Pourtant, les atouts français étaient nombreux : la mobilisation de l'empire permettait d'obtenir des ressources humaines qui, elles, auraient pu avec le temps améliorer le rapport de force ; la mobilisation économique et industrielle promettait d'offrir à l'armée française un équipement de premier ordre ; le Royaume-Uni, habitué à une petite armée professionnelle, aurait pu mobiliser plus d'hommes et de matériels aussi ; les effets du blocus naval et l'isolement relatif de l'Allemagne auraient pu commencer à fissurer la belle mécanique militaire allemande ; sans compter la possibilité d'obtenir de nouvelles alliances qui auraient pu faire pencher la balance (Etats-Unis d'Amérique par exemple).
Pour les obtenir, il convenait de gagner une bataille : celle du temps. On peut légitimement penser qu'en 1942 et même en 1941, la France aurait eu une armée bien plus solide, bien mieux équipée, bien plus prête en gros. Dans cette optique, une logique défensive, derrière la "muraille de France", était parfaitement rationnelle*. C'est plus l'application pratique, tactique d'un concept d'ordre stratégique qui est à mettre en cause que ce concept même. La mise en oeuvre du plan "Dyle-Breda" fut une catastrophe puisque là où Gamelin voulait une bataille décisive en Belgique, celle-ci eut lieu, complètement impréparée côté français, dans les Ardennes. Si Gamelin avait anticipé un tel glissement stratégique allemand de Belgique vers la Meuse et avait mis les moyens pour le parer (en envoyant plusieurs solides divisions de série A et ses divisions cuirassées "antichars" entre Monthermé et Sedan par exemple), nul ne sait ce qui aurait pu arriver mais le sort de la campagne eut pu être différent.
Moins drastique, plus crédible, le seul fait de ne pas inclure la variante "Breda" dans le plan "Dyle" aurait maintenu la VIIe Armée française en réserve stratégique et aurait donné des moyens de réagir à la percée allemande sur la Meuse qui firent cruellement défaut après le 14 mai 1940.
En tout état de cause, ce n'est pas parce que l'armée française n'était pas dans une logique de guerre de mouvement qu'elle a perdu la campagne ; c'est bien parce qu'elle s'y est essayé en Belgique sans penser à protéger le pivot de sa manoeuvre et sans conserver une réserve stratégique capable de rétablir toute situation compromise.
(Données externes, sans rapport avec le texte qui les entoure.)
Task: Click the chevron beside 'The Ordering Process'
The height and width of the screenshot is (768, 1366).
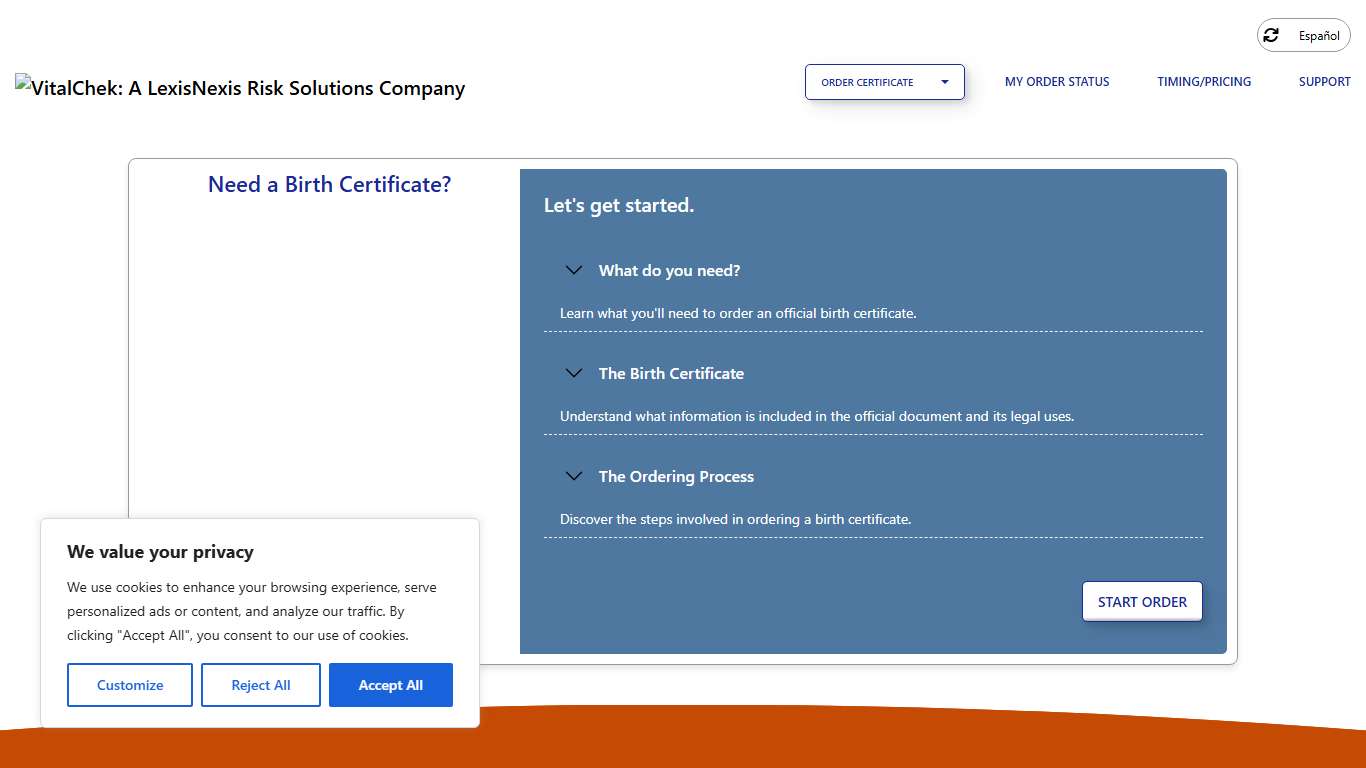Action: 573,476
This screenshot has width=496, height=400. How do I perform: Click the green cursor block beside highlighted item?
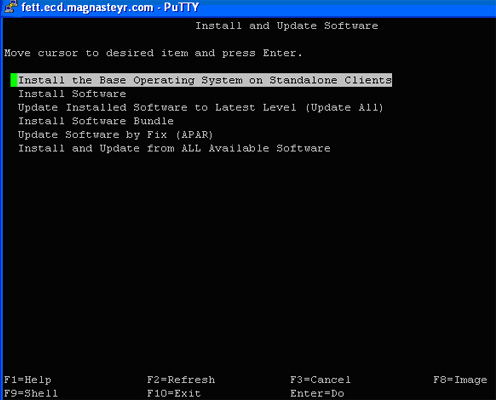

* même s'il est vrai que le maintien de troupes d'intervalle pléthoriques, en sus de troupes de forteresse déjà quantitativement et qualitativement importantes, est un choix critiquable et que le retrait de ses troupes, trop tard car elles seront anéanties dans la déroute du GA n°2, aurait dû intervenir dès la "Drôle de Guerre".